EIA Forecasts Record U.S. Oil Production of 9.9 Million Barrels Per Day Next Year
In a report released today, the U.S. Energy Information Agency (EIA) predicts that expanded shale production in Texas’ Permian Basin and new discoveries in the Gulf of Mexico will push U.S. crude oil production to unprecedented levels next year.
The EIA’s July Short Term Energy Outlook (STEO) forecasts average production of 9.3 million barrels per day (b/d) in 2017, up 0.5 million b/d from 2016. By 2018 that number rises to 9.9 million b/d, surpassing the previous record of 9.6 million b/d set in 1970.
The agency also predicts that even in a low commodity price environment, production of tight and non-tight oil from prolific formations in the Texan Permian will continue to rise with lower costs, greater efficiency and new technology.

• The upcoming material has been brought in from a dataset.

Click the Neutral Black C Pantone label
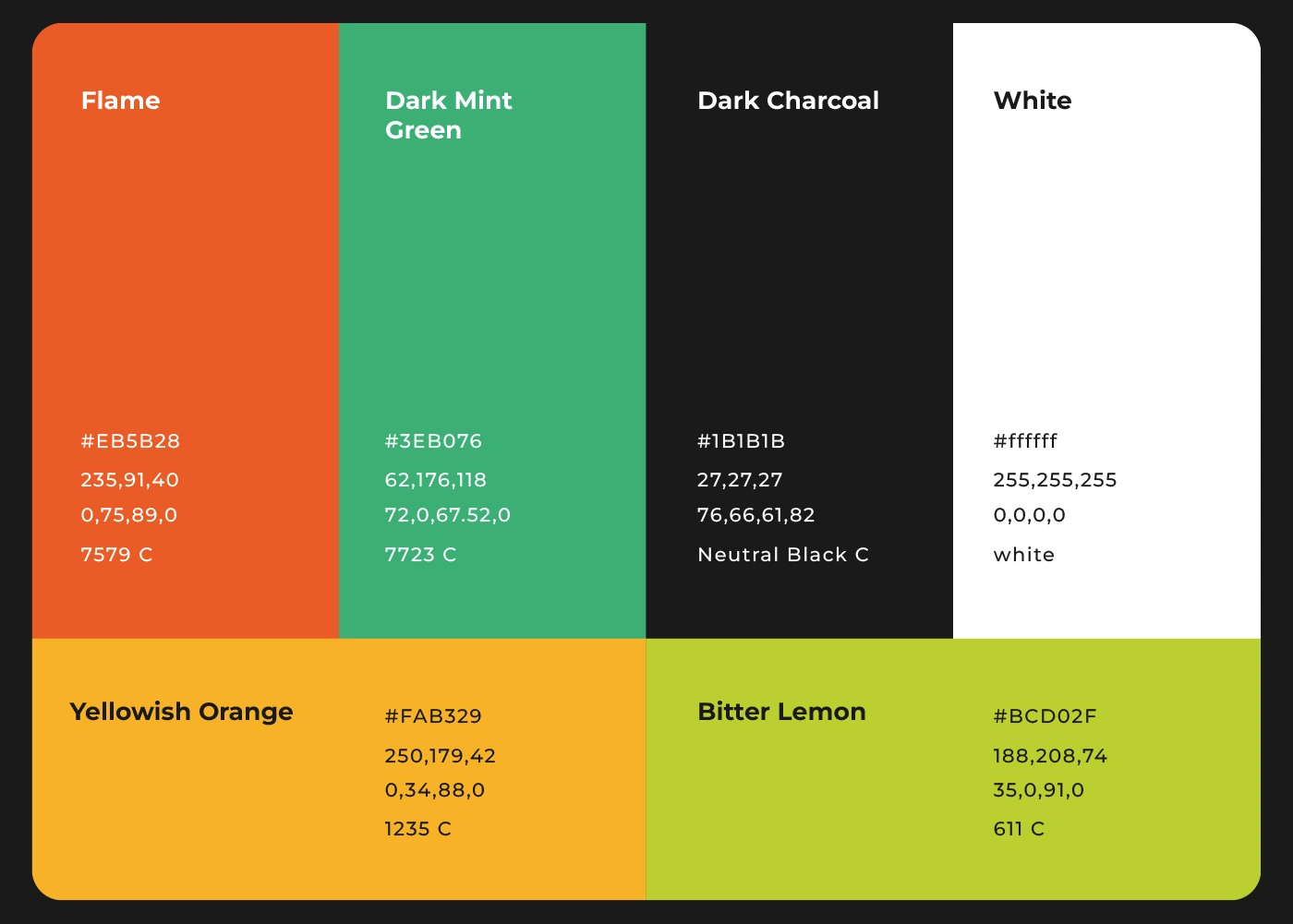This screenshot has height=924, width=1293. (x=783, y=555)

These shale formations are particularly potent since, with the help of hydraulic fracturing, drillers can access multiple oil rich layers of shale with the same drilling rig, producing more oil from few above-ground rigs.
This increased production could not come at a better time since the U.S. lifted its longstanding and misguided ban on crude oil exports last year. Coupled with new production, the end of the ban means an even healthier industry, cheaper gasoline at the pump, and more American jobs.
The Permian, which covers 53 million acres from Western Texas to Southeastern New Mexico, is expected to produce 2.9 million b/d of crude oil by the end of 2018, nearly 30 percent of total U.S. crude oil production.
This region is also a major factor behind the EIA’s forecast for rig growth in their Drilling Productivity Report. Thanks to the productivity of the region’s shale formations, “operators have been able to maintain positive cash flows in light of lower costs, higher productivity, and increased hedging activity by producers, many of whom have sold future production at prices higher than $50/b.”
All this adds up to a predicted increase from 366 rigs to 370 in the region by 2018 despite relatively flat crude oil prices since December 2016. The STEO singled out the Midland and Delaware Basins in particular as extremely promising areas of future growth, with prolific formations like Wolfcamp, Spraberry and Bone Spring.
The future for the Gulf of Mexico is also bright with drilling restrictions being eased and longer time frames for offshore rig construction means their capital investment is less impacted by lower prices.
In 2016, eight projects came online in the Gulf, contributing to production growth. Another seven projects are anticipated to come online by the end of 2018. This is coupled with huge new investment in the past few years and $240 billion worth of major industrial projects announced or completed along the Gulf Coast thanks to low fuel prices.
Based on anticipated production at both new and existing fields, crude oil production in the Gulf is expected to increase to an average of 1.7 million b/d in 2017 and 1.9 million b/d in 2018.
The EIA forecast paints a decidedly less optimistic picture of the rest of the globe, however, with very little new non-OPEC production in the next two years.
OPEC’s outlook also remains pessimistic with rogue member nations exceeding production caps set by the energy cartel, instability in many of its member states, and continuing cost pressure from U.S. producers.
Meanwhile, American producers will find themselves in an increasingly dominant global energy position and that’s good news for U.S. consumers, businesses, and the economy as a whole.